本文分析Heritrix3.1.0系统里面的WorkQueue队列(具体是BdbWorkQueue)的调度机制,这部分是系统里面比较复杂的,我只能是尝试分析(本文可能会修改)
我在Heritrix 3.1.0 源码解析(六)一文中涉及BdbFrontier对象的初始化,现在回顾一下
我们看到在WorkQueueFrontier类中的初始化方法void start()里面进一步调用了void initInternalQueues()方法
而void initInternalQueues()方法 里面进一步调用子类BdbFrontier的void initOtherQueues()方法与void initAllQueues()方法(父类为抽象方法)
@Override protected void initOtherQueues() throws DatabaseException { boolean recycle = (recoveryCheckpoint != null); // tiny risk of OutOfMemoryError: if giant number of snoozed // queues all wake-to-ready at once readyClassQueues = new LinkedBlockingQueue<String>(); inactiveQueuesByPrecedence = new ConcurrentSkipListMap<Integer,Queue<String>>(); retiredQueues = bdb.getStoredQueue("retiredQueues", String.class, recycle); // primary snoozed queues snoozedClassQueues = new DelayQueue<DelayedWorkQueue>(); // just in case: overflow for extreme situations snoozedOverflow = bdb.getStoredMap( "snoozedOverflow", Long.class, DelayedWorkQueue.class, true, false); this.futureUris = bdb.getStoredMap( "futureUris", Long.class, CrawlURI.class, true, recoveryCheckpoint!=null); // initialize master map in which other queues live this.pendingUris = createMultipleWorkQueues(); }
上面方法主要是初始化队列,这里解释一下:
readyClassQueues存储着已经准备好被爬取的队列的key;[Queue类型]
inactiveQueuesByPrecedence用Map类型存储着优先级存与非活动状态的队列(队列存储着key);[Map类型]

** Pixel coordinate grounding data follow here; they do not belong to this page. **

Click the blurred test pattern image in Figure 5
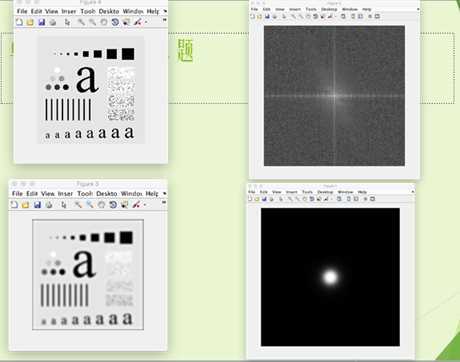Screen dimensions: 460x362 (88, 275)
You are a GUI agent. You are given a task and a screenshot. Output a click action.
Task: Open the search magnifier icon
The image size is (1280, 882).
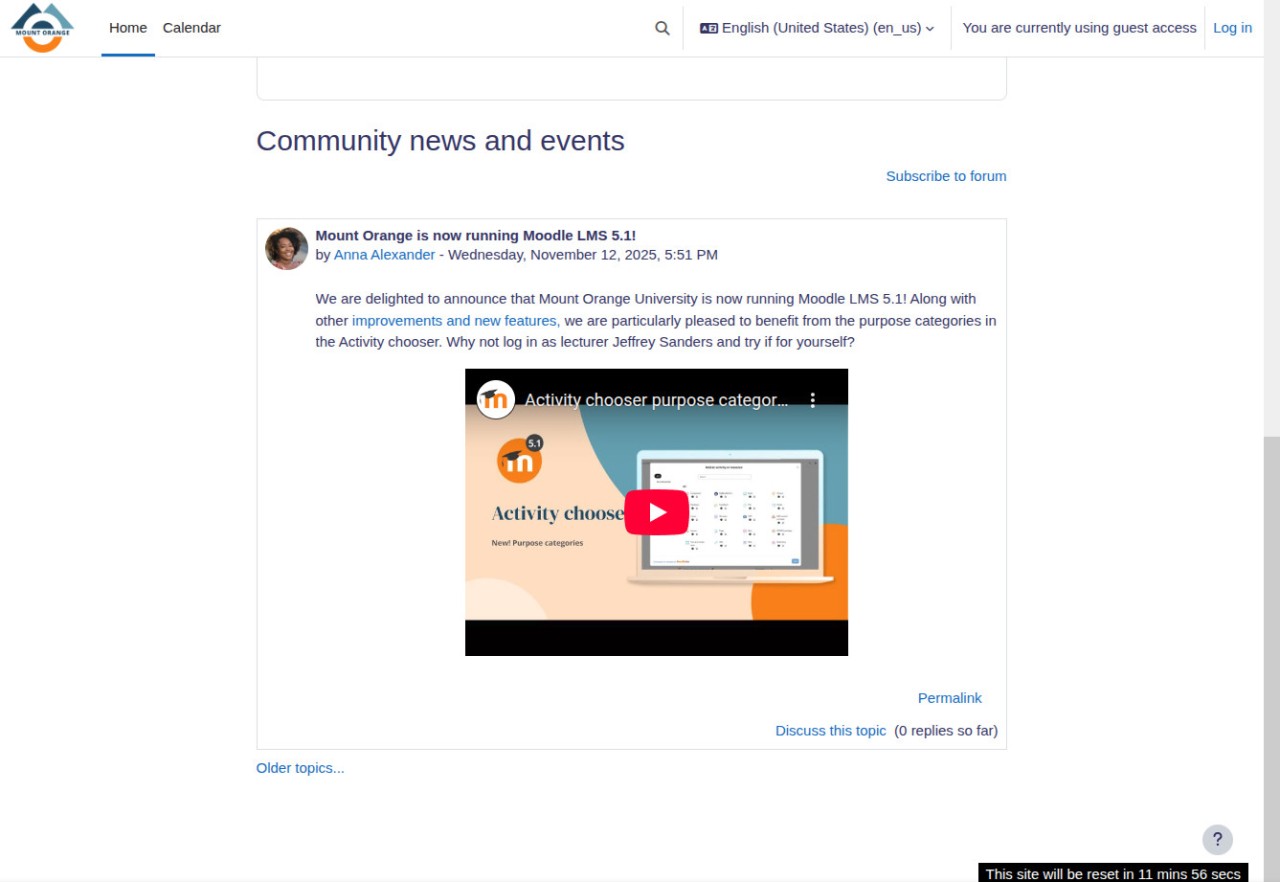click(x=662, y=28)
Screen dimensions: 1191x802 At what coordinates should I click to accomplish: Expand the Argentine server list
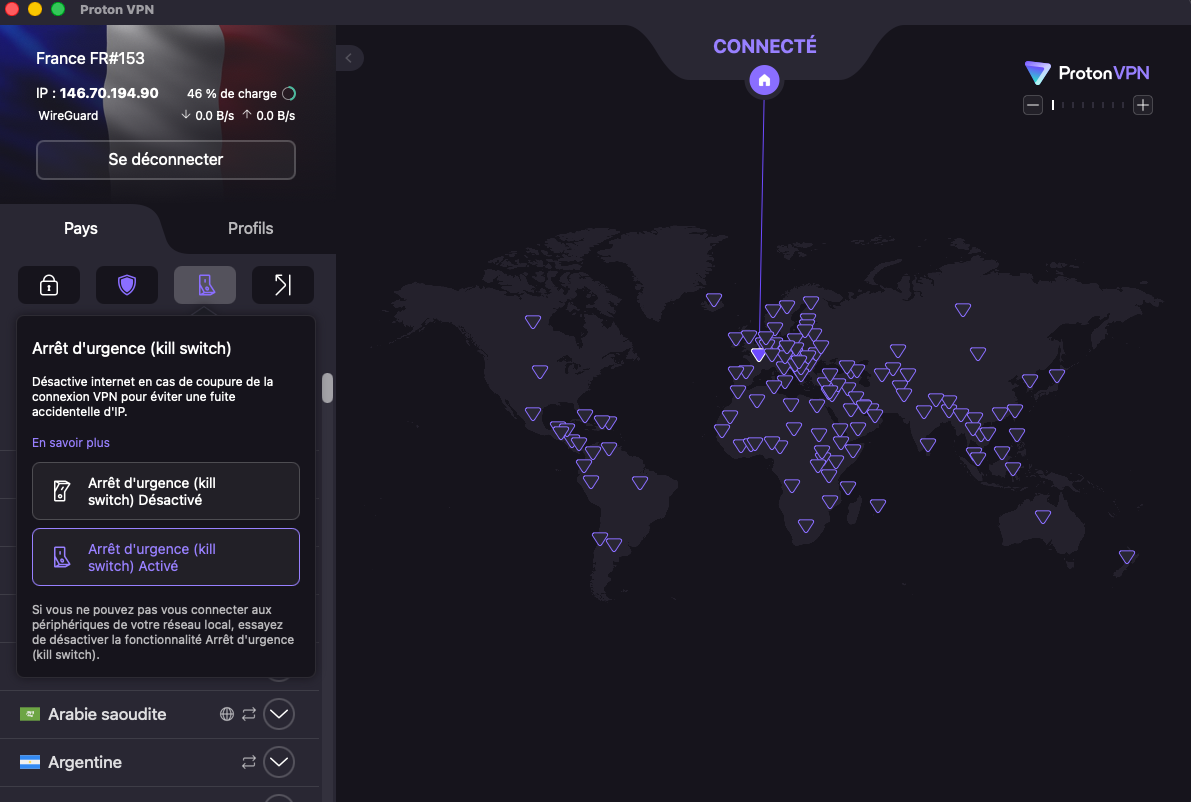279,762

retiredQueues存储着不再激活的url队列的key;[Queue类型]
snoozedClassQueues存储着所有休眠的url队列的key,它们都按唤醒时间排序;[Queue类型]
snoozedOverflow用Map类型存储着休眠到期时间与过载的休眠状态的队列(队列存储着key)[Map类型]
futureUris用Map类型存储着调度时间与CrawlURI对象[Map类型]
这里我们需要注意的是snoozedClassQueues队列的类型DelayQueue<DelayedWorkQueue>,用于放置实现了Delayed接口的对象,其中的对象只能在其到期时才能从队列中取走。这种队列是有序的,即队头对象的延迟到期时间最长
DelayedWorkQueue类的源码如下
/** * A named WorkQueue wrapped with a wake time, perhaps referenced only * by name. * * @contributor gojomo */ class DelayedWorkQueue implements Delayed, Serializable { private static final long serialVersionUID = 1L; public String classKey; public long wakeTime; /** * Reference to the WorkQueue, perhaps saving a deserialization * from allQueues. */ protected transient WorkQueue workQueue; public DelayedWorkQueue(WorkQueue queue) { this.classKey = queue.getClassKey(); this.wakeTime = queue.getWakeTime(); this.workQueue = queue; } // TODO: consider if this should be method on WorkQueueFrontier public WorkQueue getWorkQueue(WorkQueueFrontier wqf) { if (workQueue == null) { // This is a recently deserialized DelayedWorkQueue instance WorkQueue result = wqf.getQueueFor(classKey); this.workQueue = result; } return workQueue; } public long getDelay(TimeUnit unit) { return unit.convert( wakeTime - System.currentTimeMillis(), TimeUnit.MILLISECONDS); } public String getClassKey() { return classKey; } public long getWakeTime() { return wakeTime; } public void setWakeTime(long time) { this.wakeTime = time; } public int compareTo(Delayed obj) { if (this == obj) { return 0; // for exact identity only } DelayedWorkQueue other = (DelayedWorkQueue) obj; if (wakeTime > other.getWakeTime()) { return 1; } if (wakeTime < other.getWakeTime()) { return -1; } // at this point, the ordering is arbitrary, but still // must be consistent/stable over time return this.classKey.compareTo(other.getClassKey()); } }
该对象必须实现long getDelay(TimeUnit unit) 方法和int compareTo(Delayed obj)方法,用于队列的排序(我们可以看到,DelayedWorkQueue对象是对WorkQueue queue对象的封装,里面按WorkQueue queue设置的延迟时间排序)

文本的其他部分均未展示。